A aussi été fait la démonstration de cette fuite en avant que constitue l’idée des aménagements pour « gagner du temps » ; Alors qu’en 40 ans nous mettons en moyenne exactement le même temps à nous déplacer (1 h environ), les distances ont quant à elles été multipliées par 10.
Une autre partie a porté sur le concept de trafic induit dont il a minutieusement détaillé le mécanisme. Cette notion se résume très simplement de la manière suivante : plus le trafic est fluide, plus il y aura de trafic… Jusqu’à atteindre la saturation décrite par Jevon. Autrement dit l’élargissement des routes, évoqué comme solution pour fluidifier le trafic, est une fausse solution. Elle n’est que temporaire. Rapidement, le trafic augmente et les niveaux de congestion redeviennent semblables au bout de quelques années. Ce concept est illustré par d’innombrables cas à travers la planète notamment aux États-Unis où le phénomène est observé sur des sections à plus de 20 voies ! Mais qui sait, peut-être la situation s’améliorerait à la 21e ? Le trafic induit est malheureusement trop peu pris en compte par les études préalables aux aménagements : il n’apparait notamment pas dans l’étude concernant le doublement de la RN57, comme l’avait signalé l’autorité environnementale dans son compte rendu.

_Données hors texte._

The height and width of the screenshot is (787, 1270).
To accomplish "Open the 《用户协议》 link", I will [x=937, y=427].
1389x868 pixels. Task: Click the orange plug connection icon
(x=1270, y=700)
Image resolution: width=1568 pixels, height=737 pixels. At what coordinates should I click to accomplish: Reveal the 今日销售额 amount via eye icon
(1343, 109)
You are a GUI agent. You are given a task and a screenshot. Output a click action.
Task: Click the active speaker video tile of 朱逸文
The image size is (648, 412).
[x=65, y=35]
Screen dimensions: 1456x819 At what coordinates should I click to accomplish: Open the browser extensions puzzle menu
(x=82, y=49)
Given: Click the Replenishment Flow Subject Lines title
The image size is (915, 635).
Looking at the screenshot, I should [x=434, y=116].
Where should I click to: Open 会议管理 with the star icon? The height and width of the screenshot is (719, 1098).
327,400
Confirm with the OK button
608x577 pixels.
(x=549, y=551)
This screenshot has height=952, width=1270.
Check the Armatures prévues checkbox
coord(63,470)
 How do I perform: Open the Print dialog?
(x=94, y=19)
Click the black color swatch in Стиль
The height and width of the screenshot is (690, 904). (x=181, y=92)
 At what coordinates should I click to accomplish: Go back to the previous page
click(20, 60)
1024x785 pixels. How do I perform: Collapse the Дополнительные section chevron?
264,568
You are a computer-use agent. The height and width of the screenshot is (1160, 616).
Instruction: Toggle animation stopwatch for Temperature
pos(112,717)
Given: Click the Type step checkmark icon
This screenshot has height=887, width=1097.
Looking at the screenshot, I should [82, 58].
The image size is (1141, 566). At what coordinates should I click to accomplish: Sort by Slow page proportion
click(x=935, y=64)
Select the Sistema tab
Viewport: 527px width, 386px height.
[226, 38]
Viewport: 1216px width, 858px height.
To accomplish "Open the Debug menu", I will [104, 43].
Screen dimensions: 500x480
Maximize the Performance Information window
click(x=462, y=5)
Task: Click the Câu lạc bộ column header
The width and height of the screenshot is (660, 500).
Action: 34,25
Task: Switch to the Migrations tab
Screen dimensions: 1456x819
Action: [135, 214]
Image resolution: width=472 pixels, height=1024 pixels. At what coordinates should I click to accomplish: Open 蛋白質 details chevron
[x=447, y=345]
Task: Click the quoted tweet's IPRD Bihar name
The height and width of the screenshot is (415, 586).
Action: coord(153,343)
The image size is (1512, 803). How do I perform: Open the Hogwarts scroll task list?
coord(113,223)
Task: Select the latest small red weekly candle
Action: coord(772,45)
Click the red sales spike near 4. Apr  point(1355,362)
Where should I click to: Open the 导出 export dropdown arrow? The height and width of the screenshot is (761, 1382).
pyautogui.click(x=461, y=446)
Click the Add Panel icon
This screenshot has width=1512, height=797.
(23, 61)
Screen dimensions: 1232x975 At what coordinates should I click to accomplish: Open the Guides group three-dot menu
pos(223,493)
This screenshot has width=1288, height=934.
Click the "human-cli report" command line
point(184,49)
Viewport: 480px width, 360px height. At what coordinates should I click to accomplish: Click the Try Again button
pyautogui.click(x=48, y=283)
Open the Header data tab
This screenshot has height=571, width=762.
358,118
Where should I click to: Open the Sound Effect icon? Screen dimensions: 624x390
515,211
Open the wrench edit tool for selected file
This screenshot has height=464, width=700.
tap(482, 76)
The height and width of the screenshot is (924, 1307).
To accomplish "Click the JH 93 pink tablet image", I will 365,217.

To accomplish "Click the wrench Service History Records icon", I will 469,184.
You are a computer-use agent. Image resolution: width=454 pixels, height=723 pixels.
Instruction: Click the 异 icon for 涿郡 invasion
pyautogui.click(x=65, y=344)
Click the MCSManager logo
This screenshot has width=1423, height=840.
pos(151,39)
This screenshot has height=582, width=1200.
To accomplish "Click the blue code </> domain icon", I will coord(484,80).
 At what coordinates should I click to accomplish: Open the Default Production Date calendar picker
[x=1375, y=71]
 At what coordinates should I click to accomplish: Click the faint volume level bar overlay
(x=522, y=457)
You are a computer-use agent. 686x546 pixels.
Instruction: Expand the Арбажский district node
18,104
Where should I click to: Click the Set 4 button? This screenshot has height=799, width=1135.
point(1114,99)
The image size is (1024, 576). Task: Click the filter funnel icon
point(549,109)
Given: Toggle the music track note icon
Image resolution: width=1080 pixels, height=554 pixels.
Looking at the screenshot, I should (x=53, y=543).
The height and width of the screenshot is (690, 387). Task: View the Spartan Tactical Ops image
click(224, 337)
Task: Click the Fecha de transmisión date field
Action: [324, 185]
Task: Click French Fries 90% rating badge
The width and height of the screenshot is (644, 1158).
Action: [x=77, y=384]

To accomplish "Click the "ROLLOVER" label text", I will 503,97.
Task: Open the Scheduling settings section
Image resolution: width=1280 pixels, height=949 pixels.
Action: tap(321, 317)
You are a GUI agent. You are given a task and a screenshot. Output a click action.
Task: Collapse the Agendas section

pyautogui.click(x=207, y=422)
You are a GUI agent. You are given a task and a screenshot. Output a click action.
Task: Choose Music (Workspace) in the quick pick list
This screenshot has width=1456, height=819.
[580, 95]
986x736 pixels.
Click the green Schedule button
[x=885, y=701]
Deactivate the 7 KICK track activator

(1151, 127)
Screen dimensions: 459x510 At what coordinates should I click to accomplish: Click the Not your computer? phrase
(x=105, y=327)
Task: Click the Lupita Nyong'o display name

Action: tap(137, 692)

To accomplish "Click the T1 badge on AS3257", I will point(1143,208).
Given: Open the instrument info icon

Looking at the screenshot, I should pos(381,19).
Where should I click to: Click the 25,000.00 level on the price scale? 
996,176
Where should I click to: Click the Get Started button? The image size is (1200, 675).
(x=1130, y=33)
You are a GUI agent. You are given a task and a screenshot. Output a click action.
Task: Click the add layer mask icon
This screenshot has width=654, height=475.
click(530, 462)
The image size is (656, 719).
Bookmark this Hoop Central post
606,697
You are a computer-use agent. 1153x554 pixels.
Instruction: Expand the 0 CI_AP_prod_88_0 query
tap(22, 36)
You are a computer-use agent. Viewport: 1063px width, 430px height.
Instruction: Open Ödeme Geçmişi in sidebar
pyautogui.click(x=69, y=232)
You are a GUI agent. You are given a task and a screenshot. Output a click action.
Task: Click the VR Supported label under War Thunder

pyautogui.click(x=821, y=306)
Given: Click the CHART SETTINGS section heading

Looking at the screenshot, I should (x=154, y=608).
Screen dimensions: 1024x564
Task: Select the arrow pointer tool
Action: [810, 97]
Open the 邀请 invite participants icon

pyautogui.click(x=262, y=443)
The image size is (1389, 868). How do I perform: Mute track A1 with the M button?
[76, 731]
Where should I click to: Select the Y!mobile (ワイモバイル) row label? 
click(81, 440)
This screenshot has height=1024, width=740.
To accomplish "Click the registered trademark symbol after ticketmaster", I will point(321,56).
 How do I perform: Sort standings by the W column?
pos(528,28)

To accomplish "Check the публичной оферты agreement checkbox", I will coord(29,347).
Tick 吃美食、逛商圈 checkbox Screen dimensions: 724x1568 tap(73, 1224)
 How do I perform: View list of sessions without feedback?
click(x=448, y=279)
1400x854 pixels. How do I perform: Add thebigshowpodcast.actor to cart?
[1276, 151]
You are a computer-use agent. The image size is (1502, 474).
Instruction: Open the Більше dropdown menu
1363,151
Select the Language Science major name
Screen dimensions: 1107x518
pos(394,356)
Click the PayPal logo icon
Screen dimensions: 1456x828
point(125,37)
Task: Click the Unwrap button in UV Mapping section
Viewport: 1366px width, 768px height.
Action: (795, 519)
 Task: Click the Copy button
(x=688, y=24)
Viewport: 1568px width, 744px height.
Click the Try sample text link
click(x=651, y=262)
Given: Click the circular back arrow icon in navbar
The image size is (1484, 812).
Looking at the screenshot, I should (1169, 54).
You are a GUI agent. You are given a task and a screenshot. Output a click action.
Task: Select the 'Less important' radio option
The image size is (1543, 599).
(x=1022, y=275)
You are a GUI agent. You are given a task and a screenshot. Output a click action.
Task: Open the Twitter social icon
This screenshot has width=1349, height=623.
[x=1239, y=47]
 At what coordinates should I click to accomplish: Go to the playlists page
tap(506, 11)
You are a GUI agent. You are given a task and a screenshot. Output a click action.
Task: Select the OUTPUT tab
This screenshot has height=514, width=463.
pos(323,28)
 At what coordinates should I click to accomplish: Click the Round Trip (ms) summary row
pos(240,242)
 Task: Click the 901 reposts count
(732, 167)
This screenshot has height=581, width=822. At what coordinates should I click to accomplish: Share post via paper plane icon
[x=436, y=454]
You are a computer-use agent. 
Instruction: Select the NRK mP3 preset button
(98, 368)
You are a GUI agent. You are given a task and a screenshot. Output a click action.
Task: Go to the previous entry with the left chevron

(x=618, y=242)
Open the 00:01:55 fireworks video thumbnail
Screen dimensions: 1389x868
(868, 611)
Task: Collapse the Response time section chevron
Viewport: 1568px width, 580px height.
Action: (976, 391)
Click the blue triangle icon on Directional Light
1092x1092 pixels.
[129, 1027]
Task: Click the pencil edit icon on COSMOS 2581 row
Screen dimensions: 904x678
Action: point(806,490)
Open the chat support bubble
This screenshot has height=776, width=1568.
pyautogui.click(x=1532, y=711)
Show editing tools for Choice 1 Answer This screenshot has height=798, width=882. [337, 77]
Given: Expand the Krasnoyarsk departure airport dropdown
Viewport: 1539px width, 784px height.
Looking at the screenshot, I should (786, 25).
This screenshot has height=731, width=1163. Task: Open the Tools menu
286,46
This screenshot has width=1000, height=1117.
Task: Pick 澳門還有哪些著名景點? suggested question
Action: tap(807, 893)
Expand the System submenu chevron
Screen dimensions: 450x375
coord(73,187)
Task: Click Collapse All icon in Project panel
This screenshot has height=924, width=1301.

À l’image des étapes du deuil, F.Héran décrit 5 étapes suivant la création d’une route :
- Le report temporel. La capacité plus importante concentre à nouveau le pic de trafic à l’heure de pointe ;
- Le report spatial. Les axes parallèles sont délaissés car relativement plus encombrés ;
- Le report modal. Comparativement moins rapides, les personnes utilisant d’autres moyens de transports se reportent sur l’automobile ;
- L’augmentation de la fréquence des déplacements. L’offre plus importante crée une demande plus importante, on facilite le déjeuner chez soi, le crochet vers la zone commerciale, la visite des proches…
- Le changement d’itinéraires. Le temps de trajet supplémentaire offert est utilisé pour se déplacer plus loin, ce qui ne manque pas d’alimenter l’étalement urbain et ultimement l’artificialisation des sols.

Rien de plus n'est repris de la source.